Songs & Prayers - Joseph Kuipers
The concert is sold out.
Other concerts currently ticketing are:
Sounds of the Season with Tinsel - 11/30/24
Winter Solstice - 12/21/24
Amanda Pascali - 1/18/25
And much more for 2025 - Save the date
2/15/25 Songs of Love, Gli Unici
3/22/25 Spring Equinox, Rudi & the Rudiments
4/12/25 Texas Cellos, Joseph Kuipers
5/3/25 Mother's Day Tribute
5/24/25 Remember, Woodland Winds
and much, much more!
All advance tickets are "will-call" on arrival for the concert.
Join us for an evening with cellist Joseph Kuipers @josephkuipers for a program of Eastern Orthodox chants, Italian folksongs, American bluegrass, and ancient Mediterranean modes offered in the Throne Room of Cave without a Name.

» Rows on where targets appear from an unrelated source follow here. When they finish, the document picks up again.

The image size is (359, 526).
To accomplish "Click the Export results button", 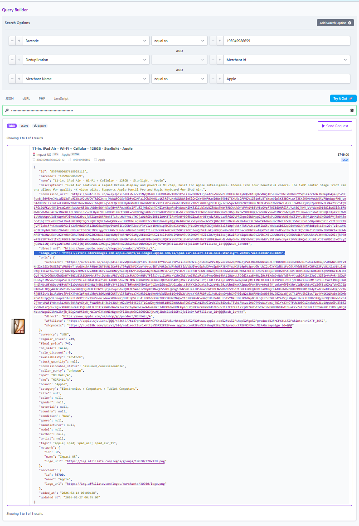I will coord(39,126).
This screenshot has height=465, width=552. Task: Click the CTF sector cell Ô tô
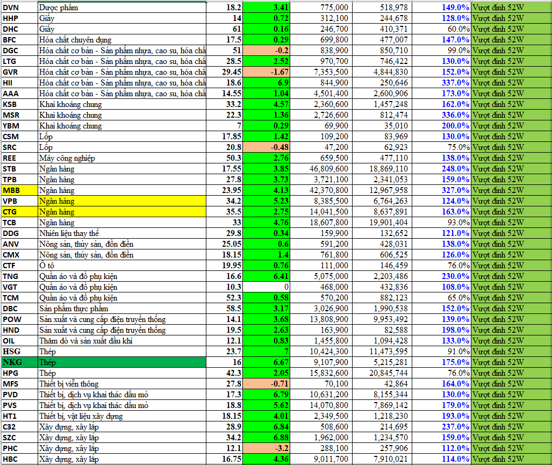point(122,266)
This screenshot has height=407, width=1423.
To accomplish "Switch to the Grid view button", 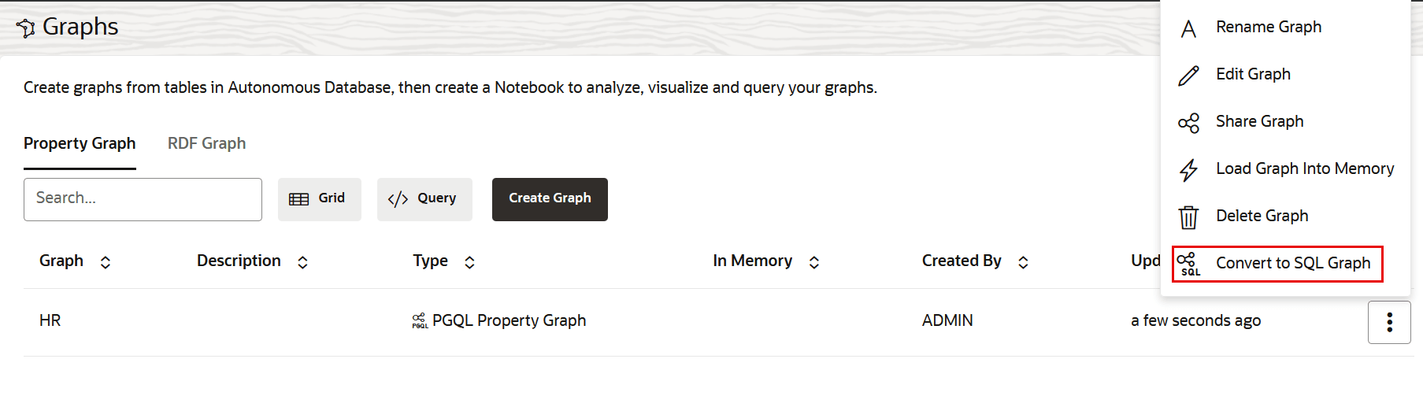I will point(319,199).
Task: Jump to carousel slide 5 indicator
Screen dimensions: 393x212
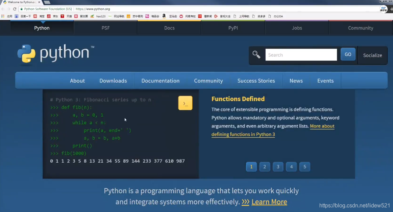Action: click(x=304, y=167)
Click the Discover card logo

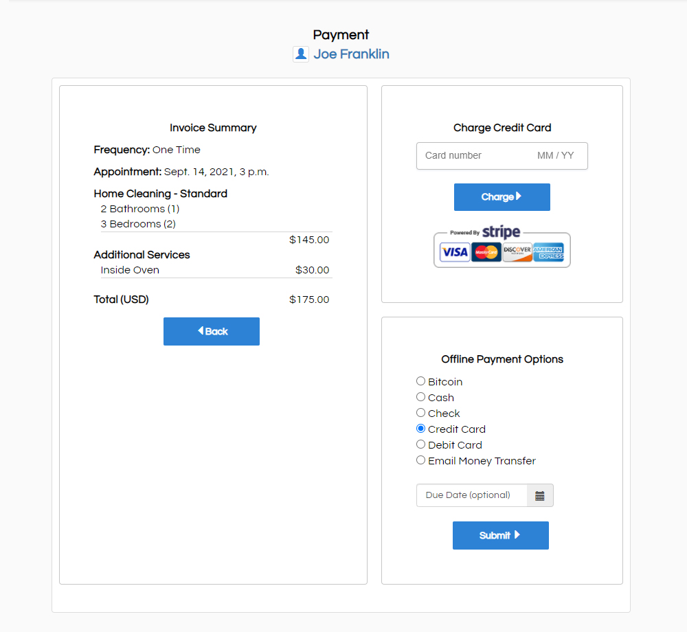click(x=517, y=253)
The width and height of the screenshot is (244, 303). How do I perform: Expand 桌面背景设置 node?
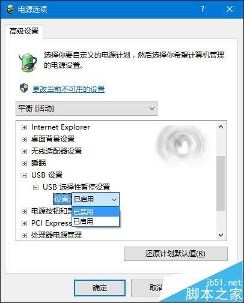pos(24,139)
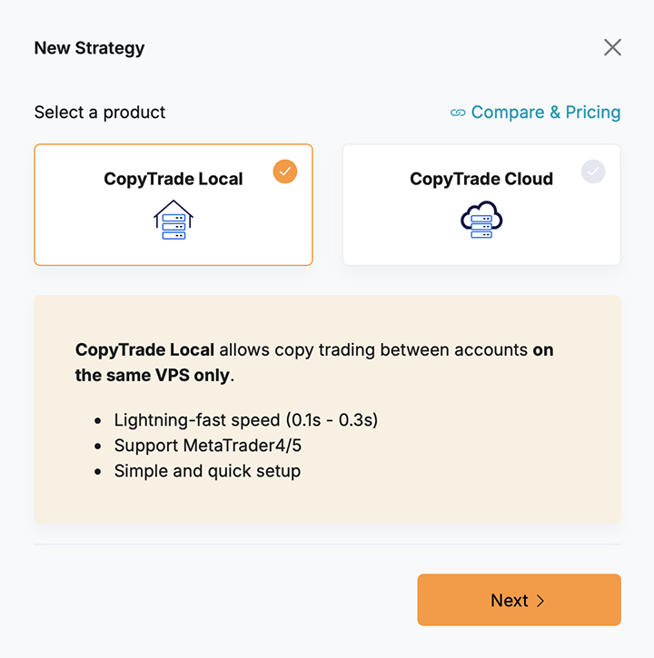Choose the CopyTrade Local product card
This screenshot has height=658, width=654.
coord(173,205)
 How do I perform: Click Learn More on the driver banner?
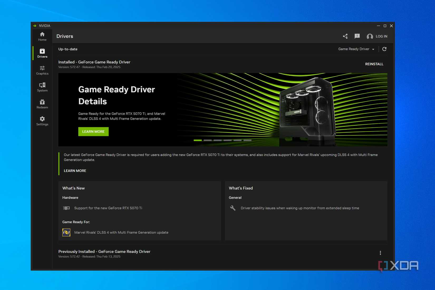tap(93, 131)
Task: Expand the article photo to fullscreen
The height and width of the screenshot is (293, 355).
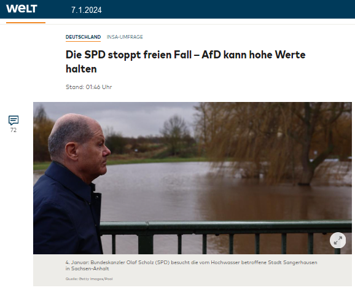Action: [338, 240]
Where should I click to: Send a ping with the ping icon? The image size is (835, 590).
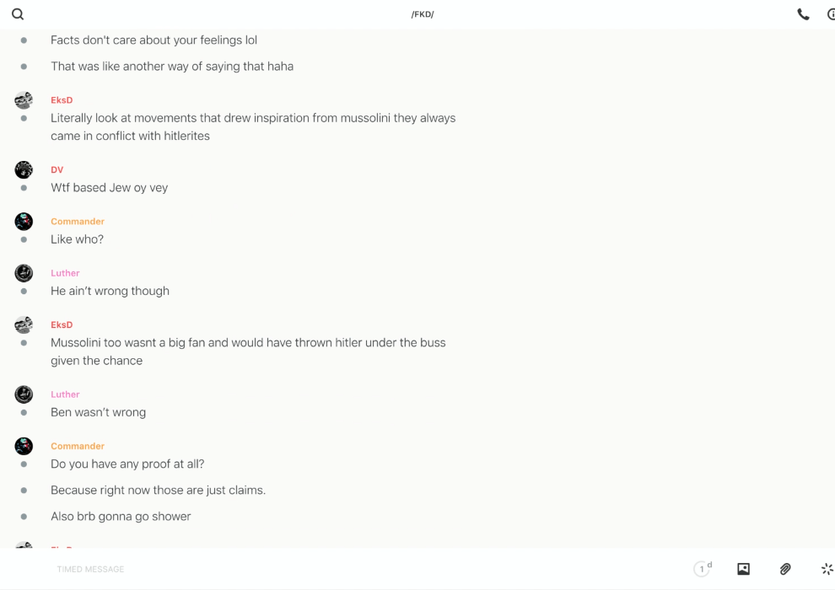pos(827,569)
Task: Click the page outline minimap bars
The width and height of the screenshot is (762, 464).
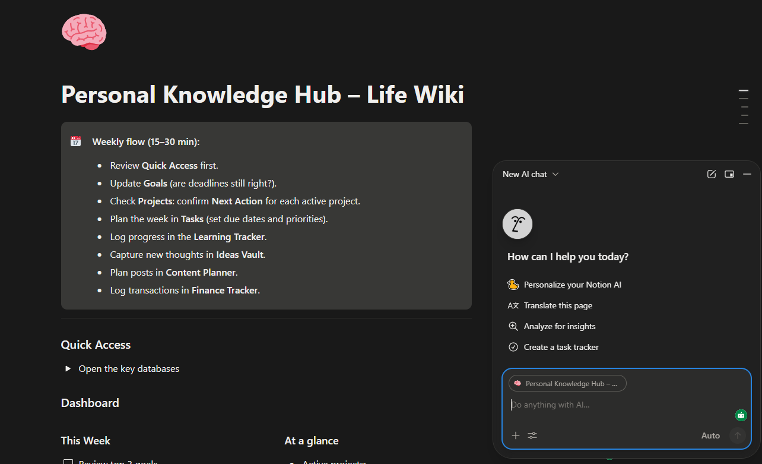Action: click(x=744, y=107)
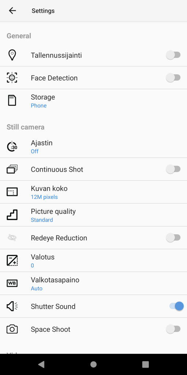Open Picture quality Standard setting
Viewport: 187px width, 375px height.
coord(94,215)
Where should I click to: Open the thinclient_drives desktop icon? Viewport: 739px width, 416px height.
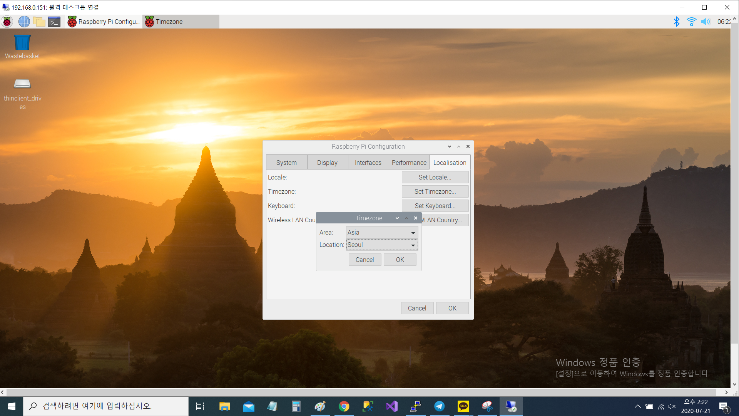click(x=22, y=84)
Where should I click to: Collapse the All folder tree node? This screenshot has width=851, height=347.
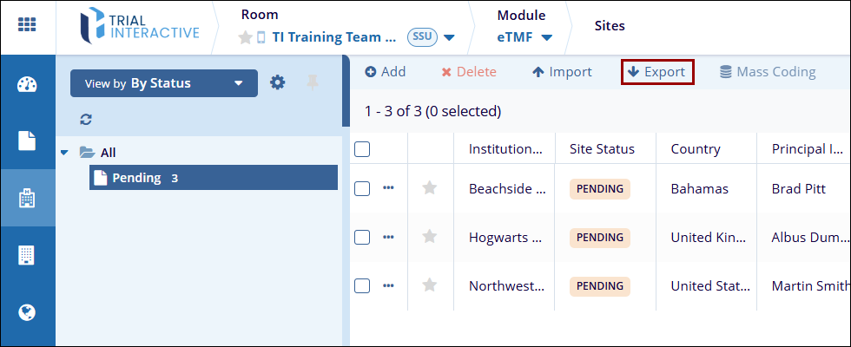[x=64, y=153]
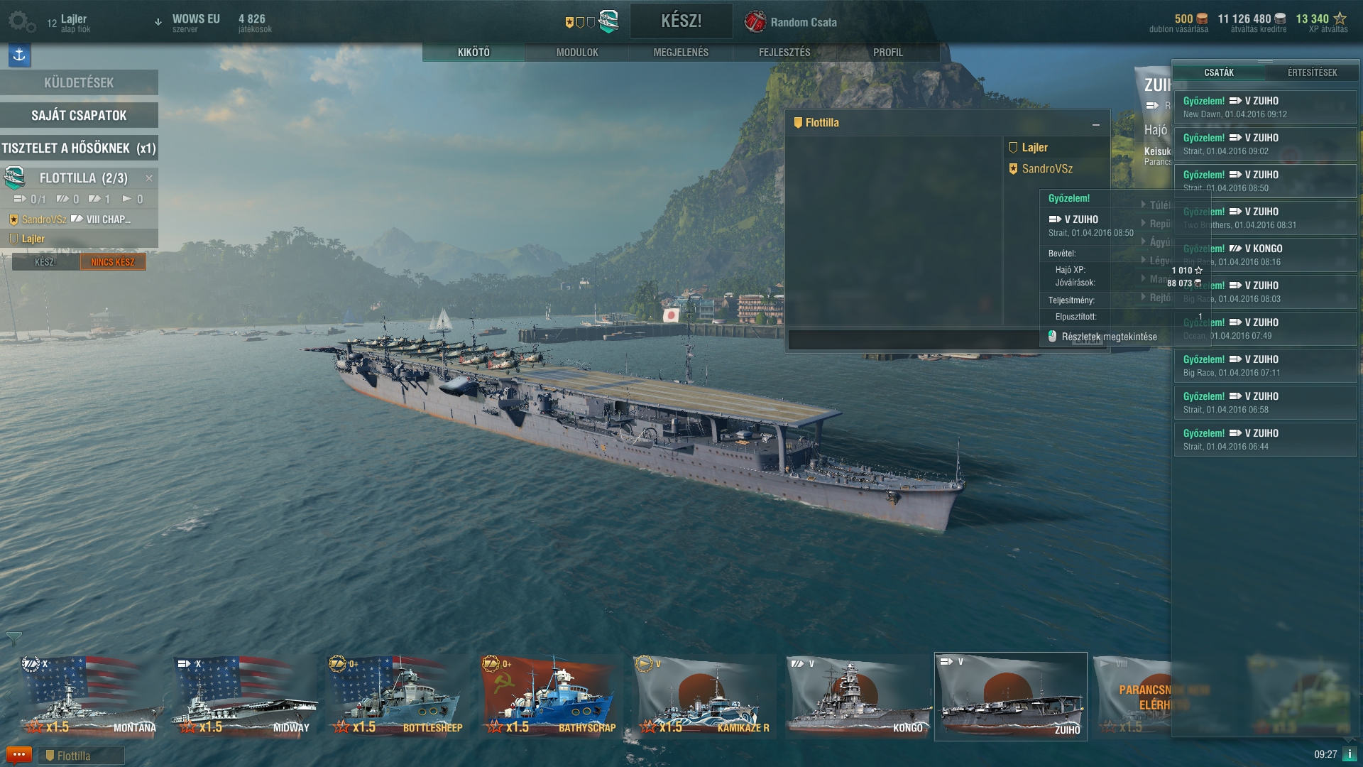Image resolution: width=1363 pixels, height=767 pixels.
Task: Click the doubloon coin icon beside 500
Action: [1202, 18]
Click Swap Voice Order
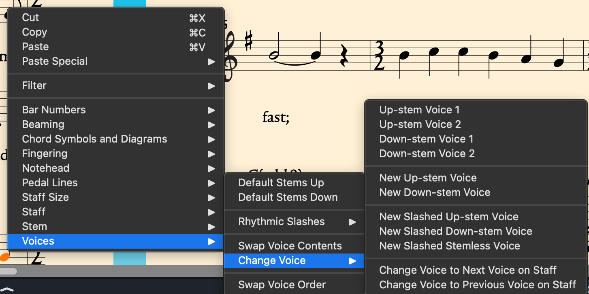 (x=282, y=285)
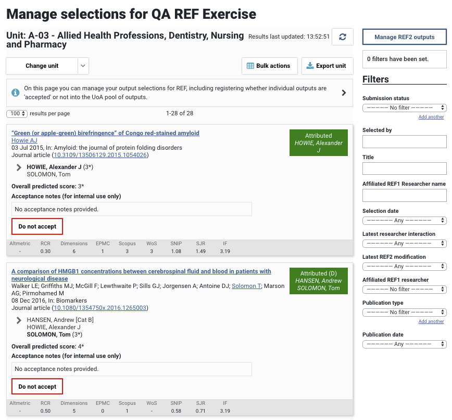Click Manage REF2 outputs button
This screenshot has height=420, width=452.
(x=404, y=37)
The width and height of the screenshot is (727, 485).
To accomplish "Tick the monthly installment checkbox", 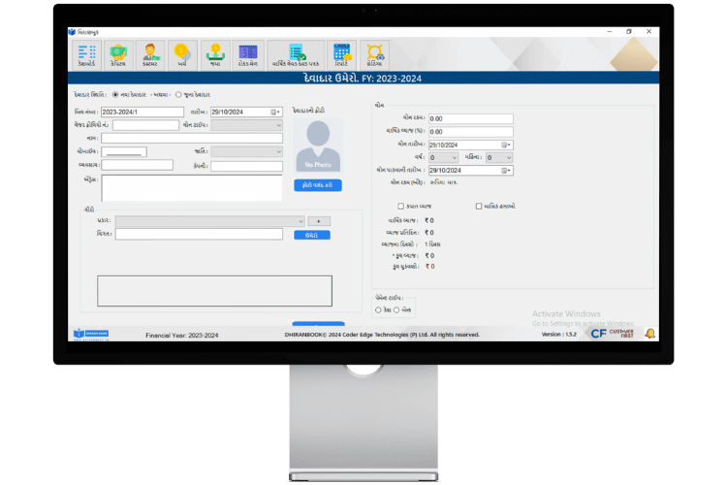I will [479, 206].
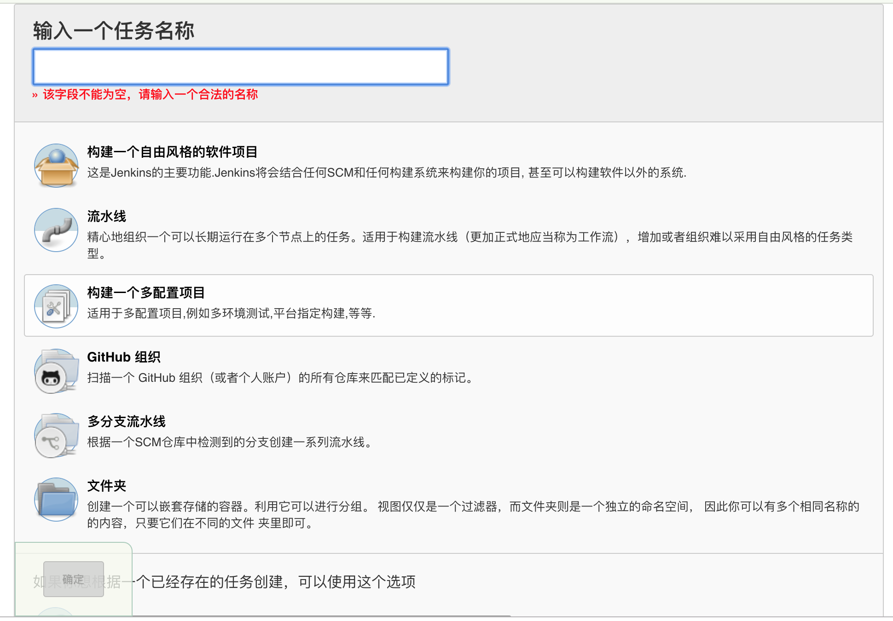Click the freestyle project box icon
Image resolution: width=893 pixels, height=621 pixels.
pos(56,166)
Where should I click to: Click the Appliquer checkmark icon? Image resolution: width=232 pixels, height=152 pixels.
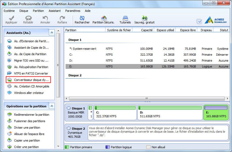(x=11, y=18)
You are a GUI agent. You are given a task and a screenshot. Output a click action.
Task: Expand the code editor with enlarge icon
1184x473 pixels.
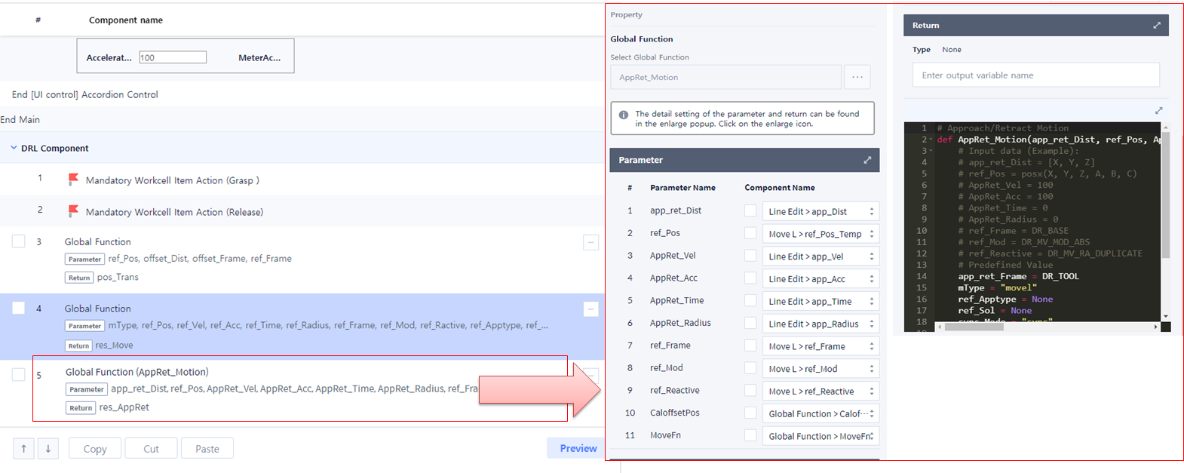point(1158,111)
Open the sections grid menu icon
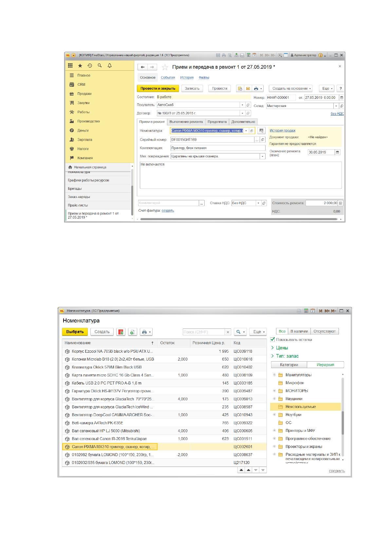This screenshot has width=390, height=551. click(70, 65)
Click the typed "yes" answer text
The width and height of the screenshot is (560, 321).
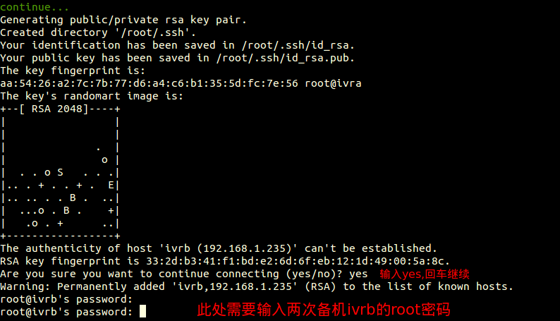pos(358,274)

American cellist Joseph Kuipers is renowned for his creativity and versatility in his captivating performances on both modern and gut strings. Appearing at festivals and music centers around the globe, he has performed at the Ravinia Music Festival, Aspen Music Festival, Les Festival International du Domaine Forget, Kronberg Academy, Ascoli Pinceno Festival, Carl Orff Festival, and the World Cello Congress. Equally at home with modern and baroque performance styles, and often juxtaposing them in concert programs, Joseph is dedicated to the music of our time. He has worked extensively with living composers, among them Robert Cogan, Heinz Holliger, Helmut Lachenmann and Arvo Part.
Joseph completed his undergraduate studies at the New England Conservatory of Music in Boston, where his primary teachers were Paul Katz for cello and Pozzi Escot for composition. In order to immerse himself in the European Music Tradition, he subsequently studied for six years in Germany and Switzerland. In 2008, Joseph received an Artist Diploma from the Hochschule für Musik und Darstellende Kunst Mannheim, Germany; where he studied with Michael Flaksman. He completed his Master of Musical Arts from the Musik-Akademie der Stadt Basel, Switzerland, where he studied with Thomas Demenga. Other important influences came from Anner Bylsma, Rainer Faupel, Bernard Greenhouse, Mstislav Rostropovich and Hong Wang, and in chamber-music from Rainer Schmidt of the Hagen Quartet.
He plays a cello from Francesco Gobetti, Venice ca 1710, a custom Tourte bow by Roger Zabinski, and baroque bow by Andrew Dipper.